- _FRAGMENTO DEL TEXTO_:

Orlando Narvaja no se iba a atender pacientes en su consultorio particular, ni había conseguido un trabajo mejor, estaba montando una futura competencia. Es probable que Orlando haya hecho comentarios de gratitud, que dijera frases complacientes acerca de los ciclos de la vida y los desafíos, que tratara incluso de sonreír buscando en los ojos de su maestro su propio reflejo como alguien por quien valía la pena apostar. Pero a Bett se le fueron endureciendo los labios y así, con la boca dura, aceleró las palabras, tal vez hizo algún comentario alentador en el que no creía. No por orgullo, aunque probablemente lo sintiera, recién más tarde iba a poder pensar que Orlando, casi un hijo, se iba lejos de su tutela, de los años de formación que Bett jamás consideraría pagos, lejos del mundo CIEN en el que él, Bett, era el techo que habría costado años atravesar. Orlando, con su salida, desafiaba el orden jerárquico de líderes y seguidores que Bett también había sabido construir.

Aprender en CIEN para volar hacia otro lado es lo que decían y dicen muchos profesionales. Se sabe que los sueldos no son los mejores del mercado. Lo supo Narvaja cuando lo importante no era la plata sino la experiencia, lo supo Gloria Fusco cuando Narvaja le ofreció quedarse a trabajar luego de que ella también pudiera ganar experiencia en CIEN durante sus años de formación.

- _CONSIGNA DE TRABAJO_:
Reproduce literalmente el pasaje del texto sobre Orlando Narvaja, empezando por "Aprender en CIEN" y siguiendo hasta "años de formación.".

[Registros de origen]
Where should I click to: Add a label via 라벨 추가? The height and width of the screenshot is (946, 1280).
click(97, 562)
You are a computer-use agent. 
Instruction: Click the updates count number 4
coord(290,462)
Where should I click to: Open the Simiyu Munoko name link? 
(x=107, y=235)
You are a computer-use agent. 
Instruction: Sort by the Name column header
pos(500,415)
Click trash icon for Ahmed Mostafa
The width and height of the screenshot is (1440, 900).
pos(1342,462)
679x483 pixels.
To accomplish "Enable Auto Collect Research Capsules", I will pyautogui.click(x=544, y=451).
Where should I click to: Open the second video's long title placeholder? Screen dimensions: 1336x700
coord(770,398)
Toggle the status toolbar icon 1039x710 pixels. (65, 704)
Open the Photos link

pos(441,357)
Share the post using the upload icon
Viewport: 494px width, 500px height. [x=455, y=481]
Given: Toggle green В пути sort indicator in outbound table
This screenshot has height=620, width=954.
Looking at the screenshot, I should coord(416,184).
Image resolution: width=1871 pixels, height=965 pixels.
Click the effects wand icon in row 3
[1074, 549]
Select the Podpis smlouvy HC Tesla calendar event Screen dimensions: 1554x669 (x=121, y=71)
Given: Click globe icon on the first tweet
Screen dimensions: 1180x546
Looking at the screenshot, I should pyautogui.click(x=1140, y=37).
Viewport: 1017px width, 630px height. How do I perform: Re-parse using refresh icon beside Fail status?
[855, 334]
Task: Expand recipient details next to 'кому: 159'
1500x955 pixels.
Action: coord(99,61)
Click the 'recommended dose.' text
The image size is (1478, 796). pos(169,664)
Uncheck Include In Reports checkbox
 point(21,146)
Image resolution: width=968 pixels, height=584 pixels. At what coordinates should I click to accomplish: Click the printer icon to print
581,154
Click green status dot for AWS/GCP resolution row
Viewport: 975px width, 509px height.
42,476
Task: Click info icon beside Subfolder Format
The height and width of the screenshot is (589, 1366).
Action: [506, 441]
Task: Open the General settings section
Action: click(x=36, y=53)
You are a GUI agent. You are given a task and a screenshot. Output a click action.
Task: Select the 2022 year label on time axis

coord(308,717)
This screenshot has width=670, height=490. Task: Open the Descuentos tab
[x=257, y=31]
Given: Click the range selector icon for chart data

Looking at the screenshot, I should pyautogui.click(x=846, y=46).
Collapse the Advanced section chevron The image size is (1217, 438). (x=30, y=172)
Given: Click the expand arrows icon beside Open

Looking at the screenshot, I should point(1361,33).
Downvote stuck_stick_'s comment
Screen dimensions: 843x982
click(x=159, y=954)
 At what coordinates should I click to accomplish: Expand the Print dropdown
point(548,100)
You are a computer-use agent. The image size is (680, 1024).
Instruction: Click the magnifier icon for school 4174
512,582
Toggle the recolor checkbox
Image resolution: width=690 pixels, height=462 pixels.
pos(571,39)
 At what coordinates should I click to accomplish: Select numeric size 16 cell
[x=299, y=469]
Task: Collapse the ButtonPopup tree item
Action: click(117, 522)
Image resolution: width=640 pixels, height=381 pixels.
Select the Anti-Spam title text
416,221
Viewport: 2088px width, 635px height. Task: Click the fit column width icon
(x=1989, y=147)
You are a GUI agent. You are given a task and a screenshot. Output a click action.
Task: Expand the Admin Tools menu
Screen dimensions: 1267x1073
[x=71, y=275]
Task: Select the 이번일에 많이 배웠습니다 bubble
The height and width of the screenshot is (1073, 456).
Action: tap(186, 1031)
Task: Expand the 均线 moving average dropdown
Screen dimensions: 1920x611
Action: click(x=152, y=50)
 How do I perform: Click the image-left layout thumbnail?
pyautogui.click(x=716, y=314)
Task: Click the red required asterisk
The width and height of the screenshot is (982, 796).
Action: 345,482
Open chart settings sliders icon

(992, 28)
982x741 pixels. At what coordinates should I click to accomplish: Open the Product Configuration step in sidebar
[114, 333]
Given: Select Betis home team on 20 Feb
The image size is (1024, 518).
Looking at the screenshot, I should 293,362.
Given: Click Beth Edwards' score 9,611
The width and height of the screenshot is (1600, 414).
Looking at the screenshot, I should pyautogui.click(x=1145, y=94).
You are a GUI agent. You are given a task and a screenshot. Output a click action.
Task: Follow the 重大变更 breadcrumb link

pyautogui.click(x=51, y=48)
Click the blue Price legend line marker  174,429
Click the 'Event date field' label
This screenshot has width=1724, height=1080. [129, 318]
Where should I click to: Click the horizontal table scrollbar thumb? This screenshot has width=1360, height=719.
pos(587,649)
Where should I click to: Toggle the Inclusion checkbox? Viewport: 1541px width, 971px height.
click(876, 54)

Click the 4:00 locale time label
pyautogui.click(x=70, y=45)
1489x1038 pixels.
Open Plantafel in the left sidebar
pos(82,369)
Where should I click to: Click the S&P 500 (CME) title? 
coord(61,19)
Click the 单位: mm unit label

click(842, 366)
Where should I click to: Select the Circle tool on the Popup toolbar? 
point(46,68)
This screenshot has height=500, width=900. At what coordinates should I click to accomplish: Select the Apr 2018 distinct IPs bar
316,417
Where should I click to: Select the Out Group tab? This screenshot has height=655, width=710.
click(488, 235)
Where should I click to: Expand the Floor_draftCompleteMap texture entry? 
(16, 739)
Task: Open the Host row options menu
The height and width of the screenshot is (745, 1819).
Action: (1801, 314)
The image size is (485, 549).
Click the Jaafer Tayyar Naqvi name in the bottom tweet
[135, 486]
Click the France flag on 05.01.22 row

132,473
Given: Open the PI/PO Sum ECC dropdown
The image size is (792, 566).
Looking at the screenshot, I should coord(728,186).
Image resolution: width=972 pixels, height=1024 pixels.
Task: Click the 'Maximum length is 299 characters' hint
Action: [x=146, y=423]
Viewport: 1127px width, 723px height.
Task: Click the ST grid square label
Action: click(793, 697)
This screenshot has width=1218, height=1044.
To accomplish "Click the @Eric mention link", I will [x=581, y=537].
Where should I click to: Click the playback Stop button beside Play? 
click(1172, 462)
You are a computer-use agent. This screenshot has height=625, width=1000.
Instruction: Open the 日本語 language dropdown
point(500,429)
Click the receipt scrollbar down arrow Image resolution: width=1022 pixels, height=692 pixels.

- _SOLUCIÓN PROPUESTA_:
Aprender en CIEN para volar hacia otro lado es lo que decían y dicen muchos profesionales. Se sabe que los sueldos no son los mejores del mercado. Lo supo Narvaja cuando lo importante no era la plata sino la experiencia, lo supo Gloria Fusco cuando Narvaja le ofreció quedarse a trabajar luego de que ella también pudiera ganar experiencia en CIEN durante sus años de formación.